Sampling and preconcentration techniques play a critical role in headspace analysis in analytical chemistry. My dissertation presents a novel sampling design, capillary microextraction of volatiles (CMV), that improves the preconcentration of volatiles and semivolatiles in a headspace with high throughput, near quantitative analysis, high recovery and unambiguous identification of compounds when coupled to mass spectrometry. The CMV devices use sol-gel polydimethylsiloxane (PDMS) coated microglass fibers as the sampling/preconcentration sorbent when these fibers are stacked into open-ended capillary tubes. The design allows for dynamic headspace sampling by connecting the device to a hand-held vacuum pump. The inexpensive device can be fitted into a thermal desorption probe for thermal desorption of the extracted volatile compounds into a gas chromatography-mass spectrometer (GC-MS). The performance of the CMV devices was compared with two other existing preconcentration techniques, solid phase microextraction (SPME) and planar solid phase microextraction (PSPME). Compared to SPME fibers, the CMV devices have an improved surface area and phase volume of 5000 times and 80 times, respectively. One (1) minute dynamic CMV air sampling resulted in similar performance as a 30 min static extraction using a SPME fiber.
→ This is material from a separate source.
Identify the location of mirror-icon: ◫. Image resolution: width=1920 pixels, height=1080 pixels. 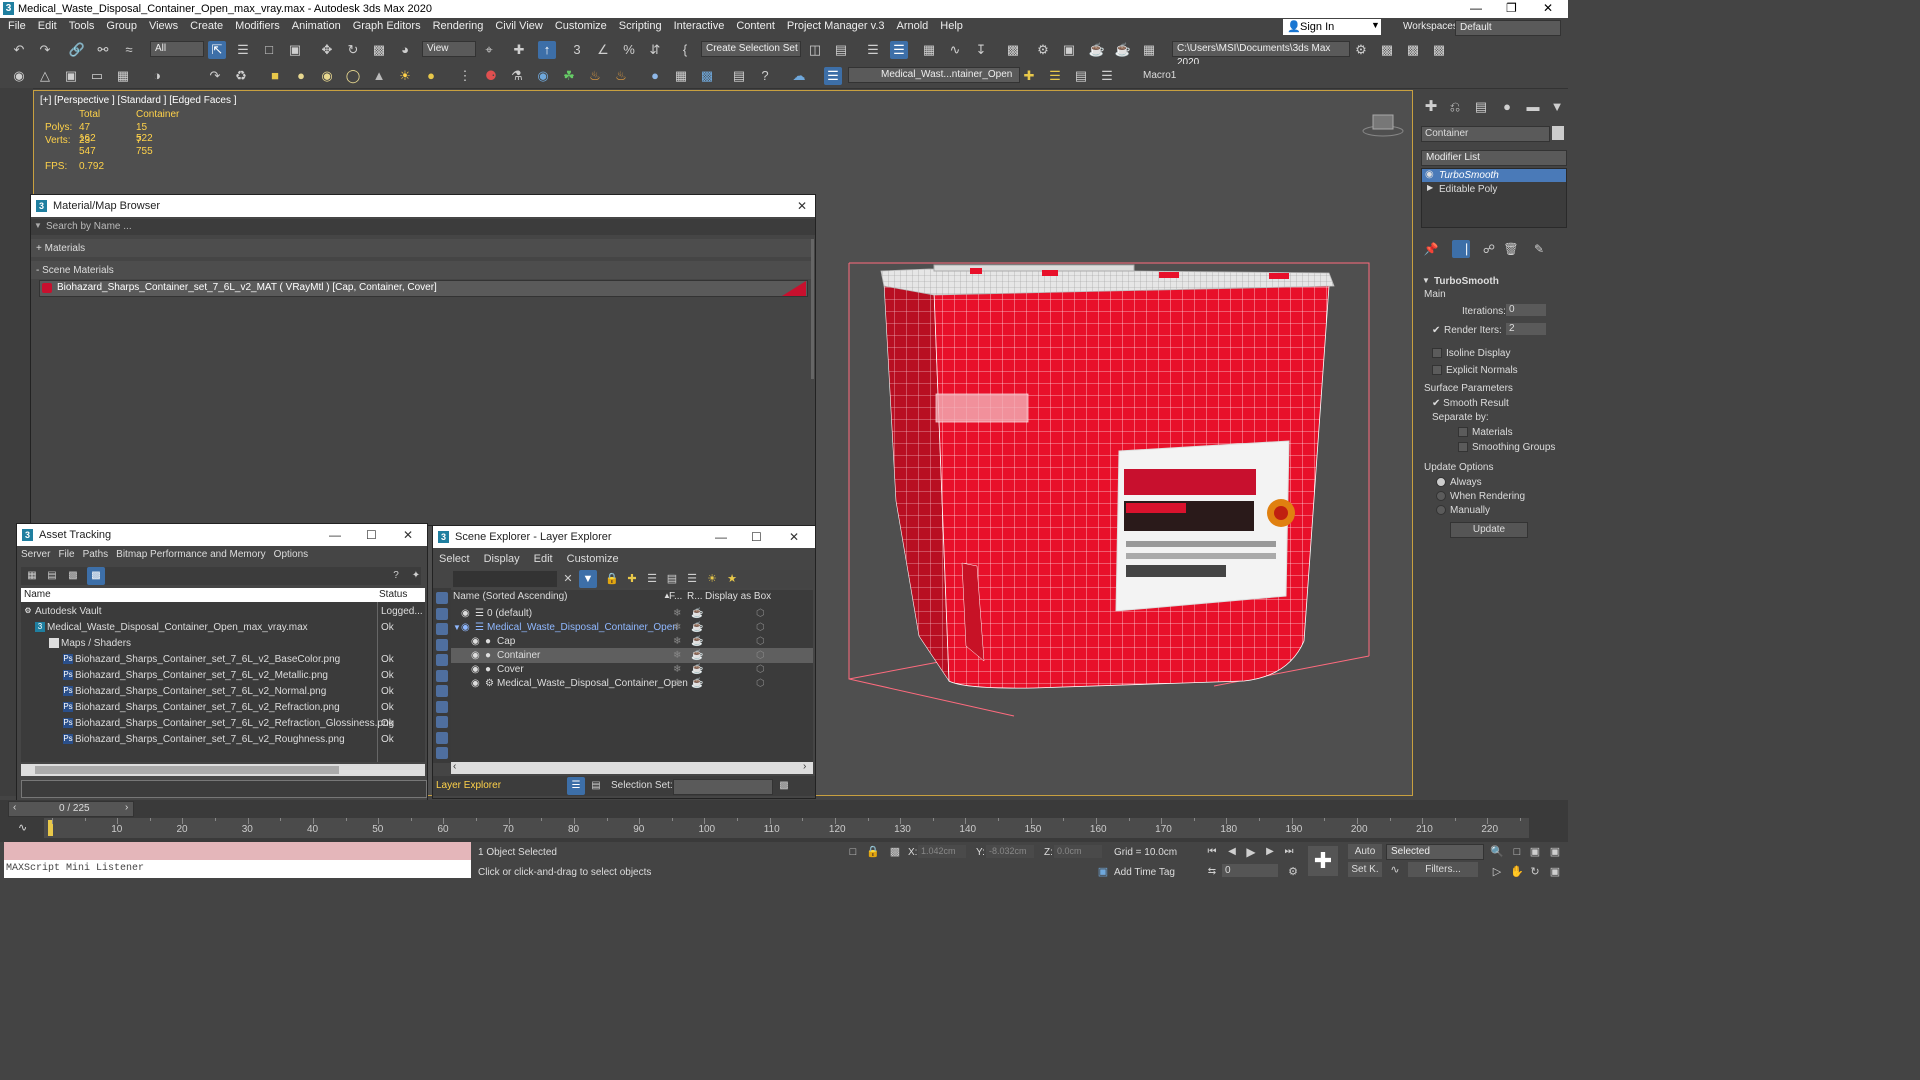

The PSPME devices have been fashioned to easily interface with ion mobility spectrometers (IMS) for explosives or drugs detection. The CMV devices are shown to offer dynamic sampling and can now be coupled to COTS GC-MS instruments. Several compound classes representing explosives have been analyzed with minimum breakthrough even after a 60 min. sampling time. The extracted volatile compounds were retained in the CMV devices when preserved in aluminum foils after sampling. Finally, the CMV sampling device were used for several different headspace profiling applications which involved sampling a shipping facility, six illicit drugs, seven military explosives and eighteen different bacteria strains. Successful detection of the target analytes at ng levels of the target signature volatile compounds in these applications suggests that the CMV devices can provide high throughput qualitative and quantitative analysis with high recovery and unambiguous identification of analytes.